The sediment itself is often composed of limestone, which forms readily in shallow, warm calm waters. The shallow marine environments are not exclusively composed of siliciclastic or carbonaceous sediments. While they cannot always coexist, it is possible to have a shallow marine environment composed solely of carbonaceous sediment or one that is composed completely of siliciclastic sediment. Shallow water marine sediment is made up of larger grain sizes because smaller grains have been washed out to deeper water. Within sedimentary rocks composed of carbonaceous sediment, there may also be evaporite minerals. [2] The most common evaporite minerals found within modern and ancient deposits are gypsum, anhydrite, and halite; they can occur as crystalline layers, isolated crystals or clusters of crystals. [2]
In terms of geologic time, it is said that most Phanerozoic sedimentary rock was deposited in shallow marine environments as about 75% of the sedimentary carapace is made up of shallow marine sediments; it is then assumed that Precambrian sedimentary rocks were too, deposited in shallow marine waters, unless it is specifically identified otherwise. [3] This trend is seen in the North American and Caribbean region. [4] Also, as a result of supercontinent breakup and other shifting tectonic plate processes, shallow marine sediment displays large variations in terms of quantity in the geologic time. [4]
Various types of structures form in shallow marine environments.
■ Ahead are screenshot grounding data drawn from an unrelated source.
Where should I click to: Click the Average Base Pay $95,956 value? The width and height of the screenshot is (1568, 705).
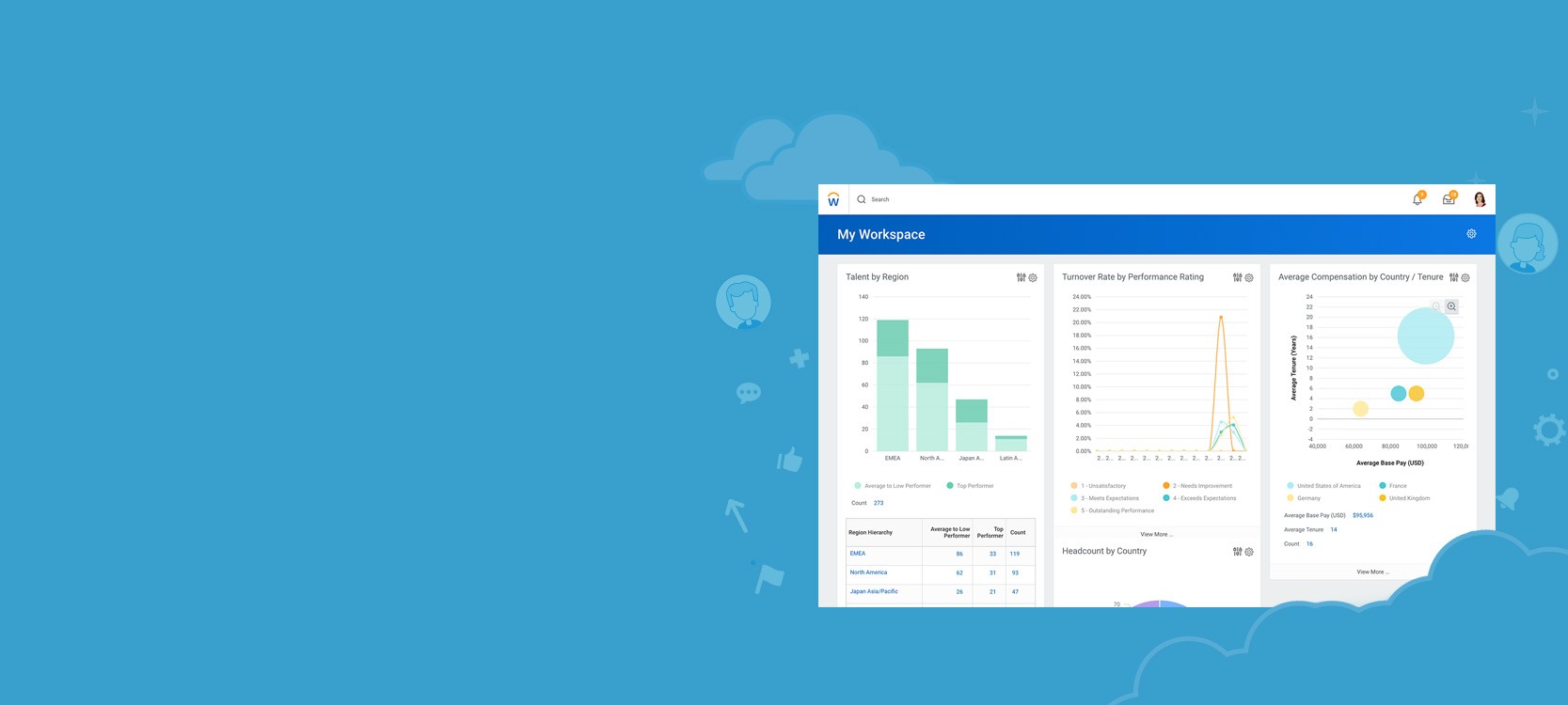[1362, 515]
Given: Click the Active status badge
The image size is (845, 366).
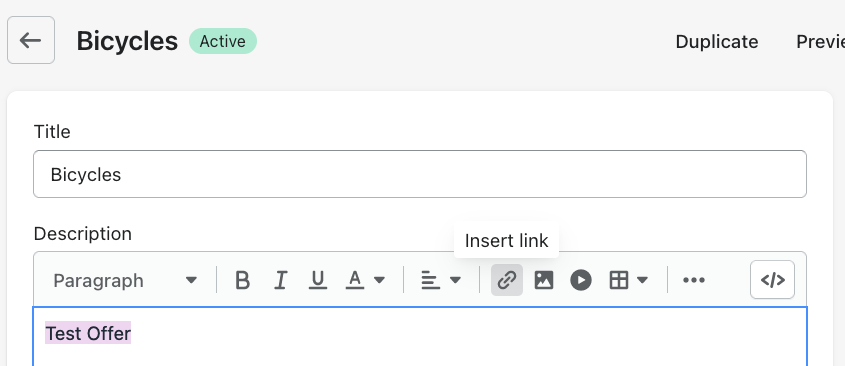Looking at the screenshot, I should [223, 42].
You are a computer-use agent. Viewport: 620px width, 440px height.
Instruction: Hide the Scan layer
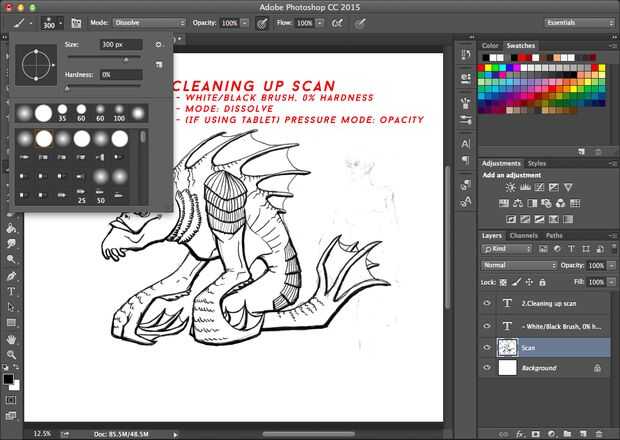(487, 348)
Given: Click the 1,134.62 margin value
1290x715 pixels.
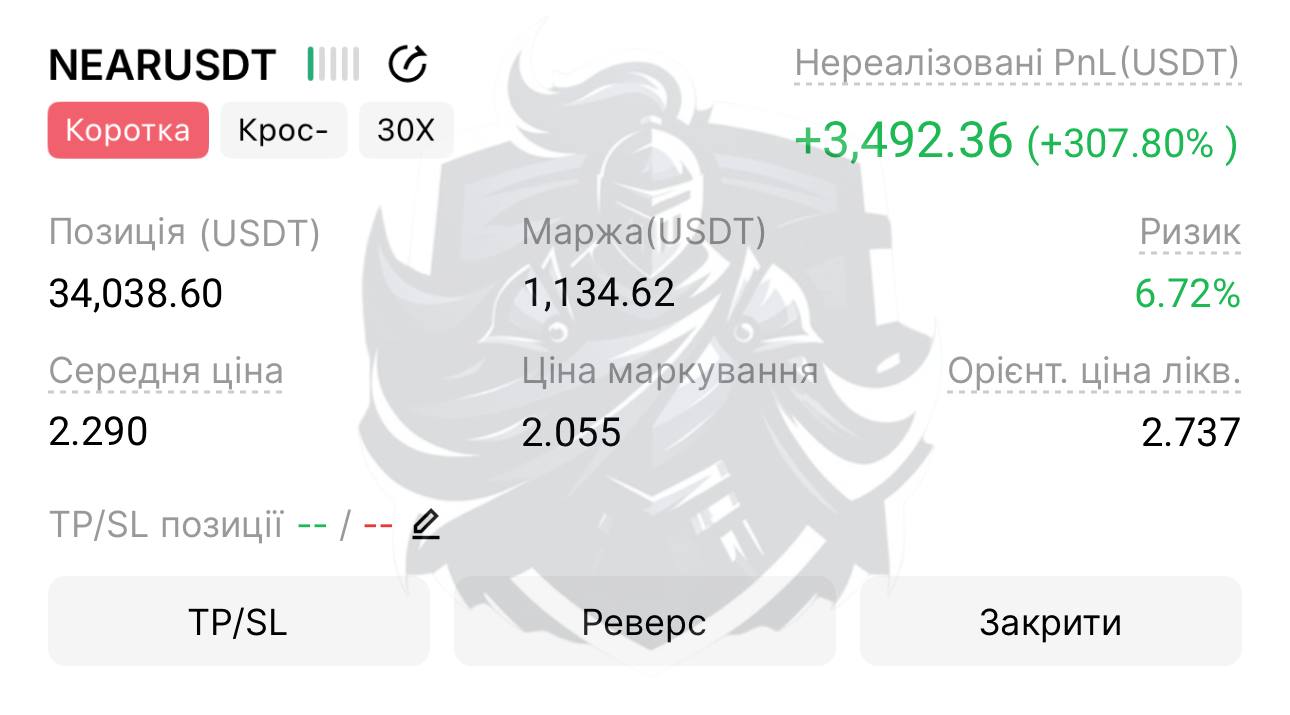Looking at the screenshot, I should [x=599, y=294].
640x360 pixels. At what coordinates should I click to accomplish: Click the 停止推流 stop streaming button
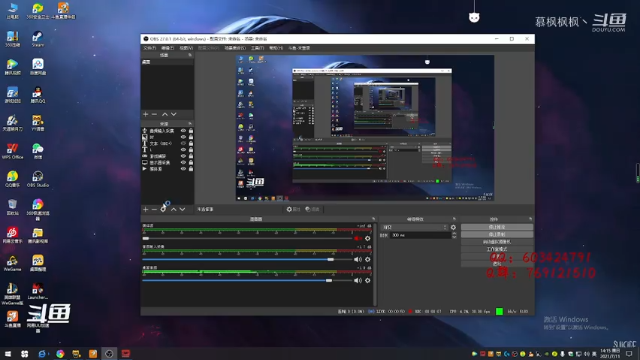point(497,227)
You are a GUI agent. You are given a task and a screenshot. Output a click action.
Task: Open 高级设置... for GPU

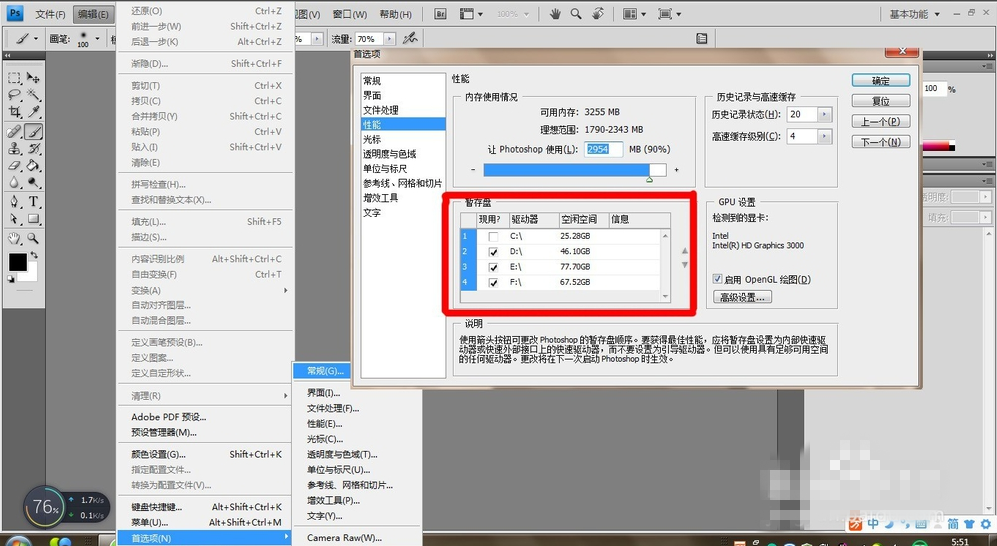[x=742, y=297]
For example, Graded-bedding, which occurs when beds have vertical gradation in grain size, with the smallest grains at the top. Also, Ripples, which are the smallest bedform type, and dunes, which are similar to ripples except are larger. [1]
Carbonaceous sedimentary rocks with several kinds of sedimentary structures within them can be found in shallow marine environments; they are a group of rocks that have a significant amount of non-skeletal matter along with siliciclastic or chemical constituents. [1] Some examples include:
Cross stratification is a layering structure found in gravel, sand, and coarse silt-sized sediment; the strata are distinct layers of sediment that are steeply inclined to the underlying surfaces of the deposit. [2]
Desiccation cracks are cracks formed due to drying out of newly deposited mud; these form in sub-aerial climates. [2]
Syneresis cracks are cracks in mud formed by mechanisms other than sub-aerial climate exposure. These mechanisms include Contraction caused by the clumping of settled clay sediment, contraction due to the deposition/compaction of a settling clay layer during faulting, compaction of smectitic clay because of lost interlayer water due to a change in salinity in surrounding water, compaction dewatering under sediment causing injection from below or collapsing from above, and tensional openings due to down-sloping of a surface mud layer. [2]
Fenestrae is an open or partially filled space occupied by different sediment or cement in the rock. [2]
Flame structures is mud shaped like flames that intrude the overlying layer of rock. [1]
Convolute folds are complicated folds in beds into irregular anticlines and/or synclines. [1]
Flutes are outstretched ridges that are rounded at one end and flared at the other. [1]
Groove casts are outstretched, almost straight grooves in sediment caused by the dragging of an object such as a rock, piece of wood, etc. [1]
Chevron structures are a type of groove cast that is v-shaped as a result of two or more stress directions; they occur on the bottoms of beds deposited in shallow water environments. [1]
The water in this environment is mostly clear and shallow. It is said that if shallow marine environments can be defined by their distributional patterns of marine organisms in terms of temperature, then deductions can be made from that of the past patterns in terms of paleolithic zones. Today, there are 3 major defining criteria used in defining shallow marine environments, these are The faunal provinces, the faunal elements, and the degree of latitude. However, the limits of different present-day shallow marine environments in terms of climatic zones are seldom agreed on. [5]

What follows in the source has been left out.